The legendary TacoLand in San Antonio, Texas, has begun a new chapter in its storied history that began in 1965. From its roots as a restaurant to its days as an internationally known local icon as the epicenter of the city’s punk rock movement, this spot overlooking the San Antonio River now has a different identity, with a full bar, more than 90 varieties of craft and bottled beers, a quickly evolving cocktail program and an outstanding burger.
After the bar closed in 2005 and the building stayed vacant for nearly a decade, new owner Ricardo Antonio Chavira didn’t want to to tear down the building and destroy its history. Instead, he decided to keep the structure and honor the decades of memories it holds. He and operator Chris Erck, who has a passion and a decades-long career of reviving historic buildings, have renovated the site to build more new memories for generations to come.

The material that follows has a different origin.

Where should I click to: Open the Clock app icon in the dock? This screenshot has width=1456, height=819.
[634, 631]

The open-air seating provides the feel of a classic San Antonio icehouse, and some of the original graffiti honors the history of the site. Guests can grab a seat at the building with the full bar or inside with an array of beer taps, on a patio overlooking the river or at a series of round wooden tables under a large oak tree.
“There’s no way we can recreate what Tacoland was,” says Erck (who also owns Swig, The Worm Tequila and Mezcal Bar, The ICEHOUSE and Stay Golden Social House). “Think of it as TacoLand 2.0.”

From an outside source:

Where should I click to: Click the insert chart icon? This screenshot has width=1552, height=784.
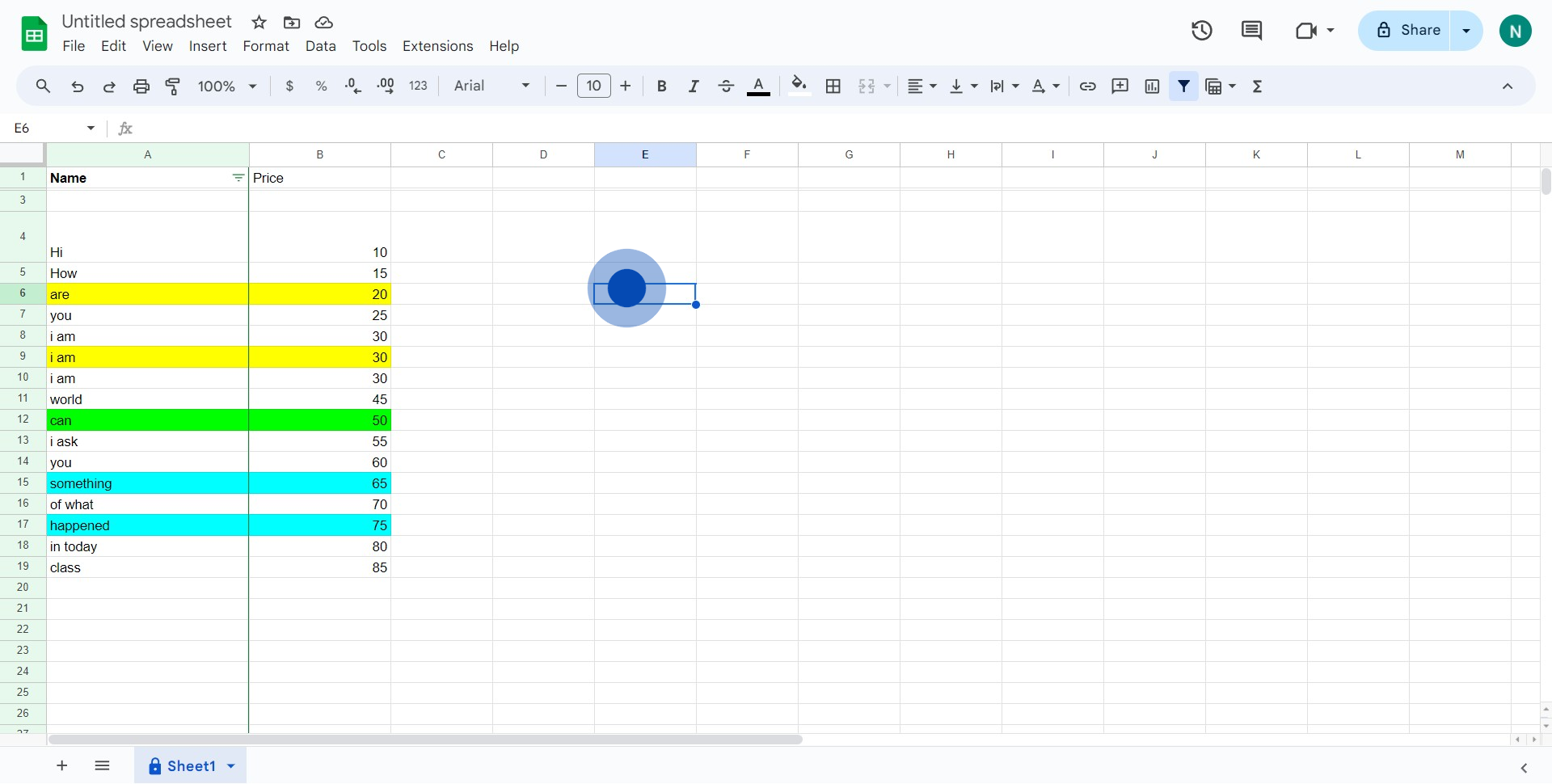(x=1152, y=86)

Among the changes, Erck is bringing back dining options, which the space hasn’t seen since the late 1960s. Currently, guests can grab a burger or tacos from a food truck on site, and a full kitchen is coming soon.

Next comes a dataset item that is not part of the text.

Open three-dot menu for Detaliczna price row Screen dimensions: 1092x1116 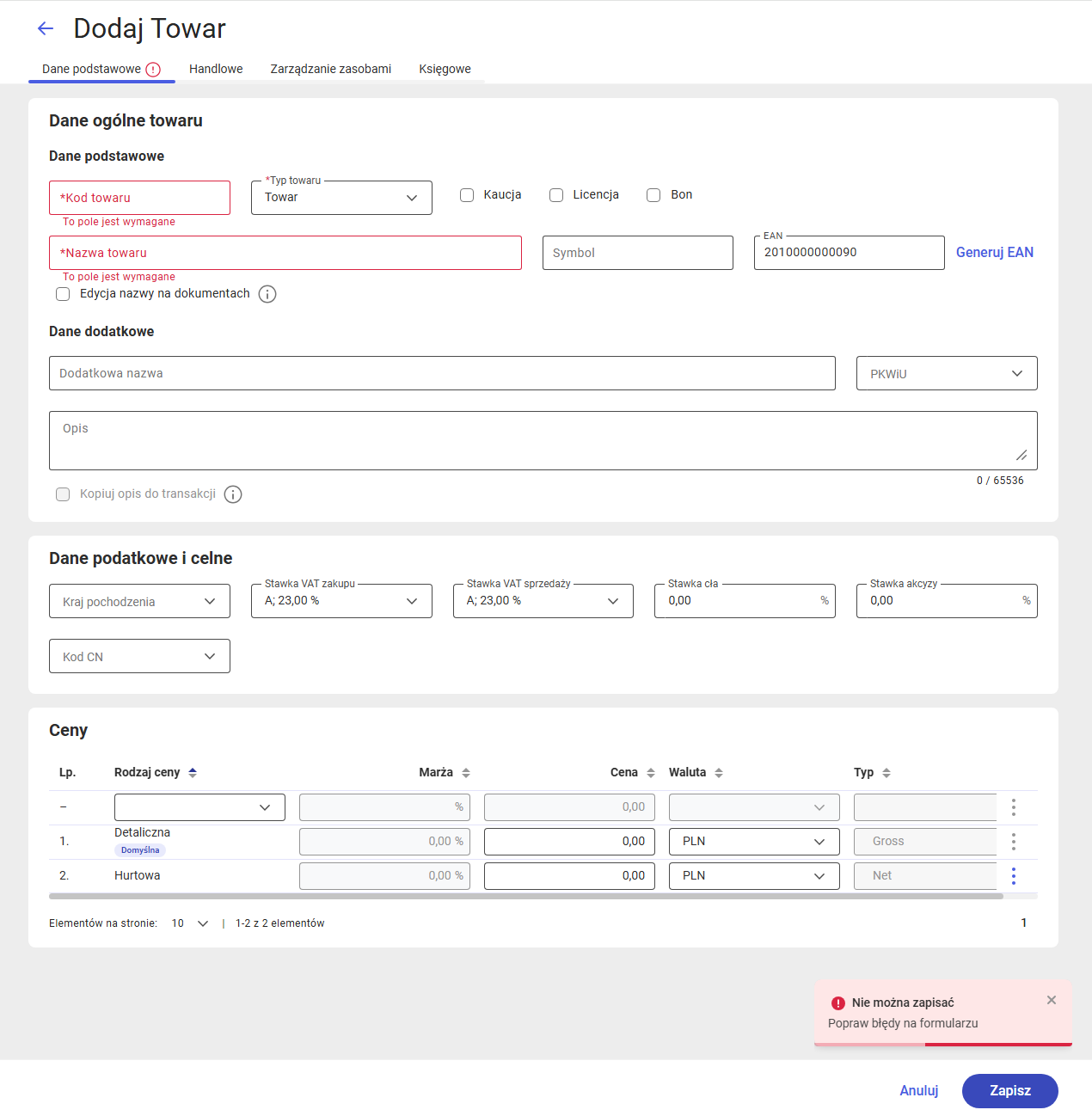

All of this is part of the ongoing story of this space, from a working man’s eatery to a punk rock haven, to its current incarnation as a place where friends can gather to hear live music, enjoy a cocktail or a craft beer in a setting that allows for conversation.
A wave of urban revival that’s capturing national attention surrounds the bar, giving new life to formerly vacant buildings. The TacoLand story is changing with its times and surroundings, too.
Instead of the upscale scene of the nearby Pearl, this new incarnation of TacoLand offers a less expensive alternative, where singles, couples and families can gather together and enjoy a cold beer and a cool river breeze.